Following a natural analogy, philologists have thrown the earth's languages into a kind of classification: a number bearing a considerable resemblance to each other, and in general geographically near, are styled a group or sub-family; several groups, again, are associated as a family, with regard to more general features of resemblance. Six families are spoken of.
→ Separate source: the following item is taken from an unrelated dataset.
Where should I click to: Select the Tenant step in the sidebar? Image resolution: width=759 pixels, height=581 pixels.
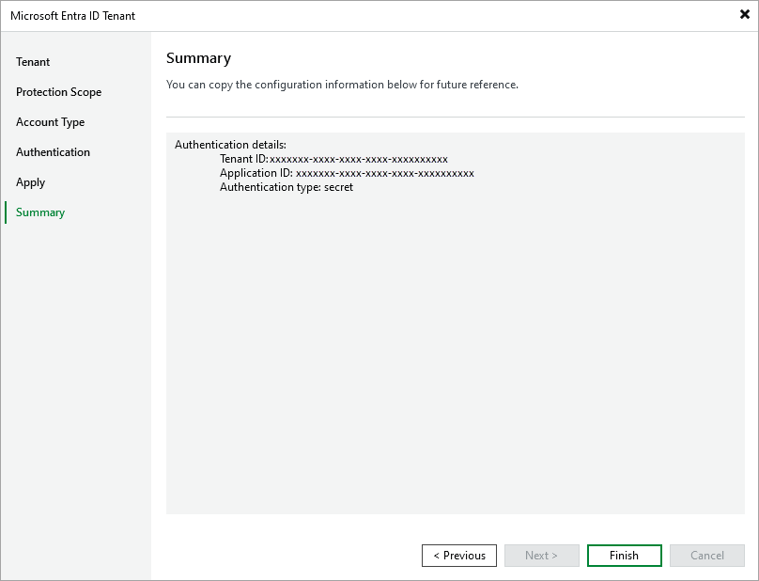pos(33,62)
The Indo-European family nearly coincides in geographical limits with those which have been assigned to that variety of mankind which generally shews a fair complexion, called the Caucasian variety. It may be said to commence in India, and thence to stretch through Persia into Europe, the whole of which it occupies, excepting Hungary, the Basque provinces of Spain, and Finland. Its sub-families are the Sanskrit, or ancient language of India, the Persian, the Slavonic, Celtic, Gothic, and Pelasgian. The Slavonic includes the modern languages of Russia and Poland. Under the Gothic, are (1) the Scandinavian tongues, the Norske, Swedish, and Danish; and (2) the Teutonic, to which belong the modern German, the Dutch, and our own Anglo-Saxon. I give the name of Pelasgian to the group scattered along the north shores of the Mediterranean, the Greek and Latin, including the modifications of the latter under the names of Italian, Spanish, &c. The Celtic was from two to three thousand years ago, the speech of a considerable tribe dwelling in Western Europe; but these have since been driven before superior nations into a few corners, and are now only to be found in the highlands of Scotland, Ireland, Wales, Cornwall, and certain parts of France. The Gaelic of Scotland, Erse of Ireland, and the Welsh, are the only living branches of this sub-family of languages.

The resemblances amongst languages are of two kinds,—identity of words, and identity of grammatical forms; the latter being now generally considered as the most important towards the argument. When we inquire into the first kind of affinity among the languages of the Indo-European family, we are surprised at the great number of common terms which exist amongst them, and these referring to such primary ideas, as to leave no doubt of their having all been derived from a common source. Colonel Vans Kennedy presents nine hundred words common to the Sanskrit and other languages of the same family. In the Sanskrit and Persian, we find several which require no sort of translation to an English reader, as pader, mader, sunu, dokhter, brader, mand, vidhava; likewise asthi, a bone, (Greek, ostoun;) denta, a tooth, (Latin, dens, dentis;) eyeumen, the eye; brouwa, the eye-brow, (German, braue;) nasa, the nose; karu, the hand, (Gr. cheir;) genu, the knee, (Lat. genu;) ped, the foot, (Lat. pes, pedis;) hrti, the heart; jecur, the liver, (Lat. jecur;) stara, a star; gela, cold, (Lat. gelu, ice;) aghni, fire, (Lat. ignis;) dhara, the earth, (Lat. terra, Gaelic, tir;) arrivi, a river; nau, a ship, (Gr. naus, Lat. navis;) ghau, a cow; sarpam, a serpent.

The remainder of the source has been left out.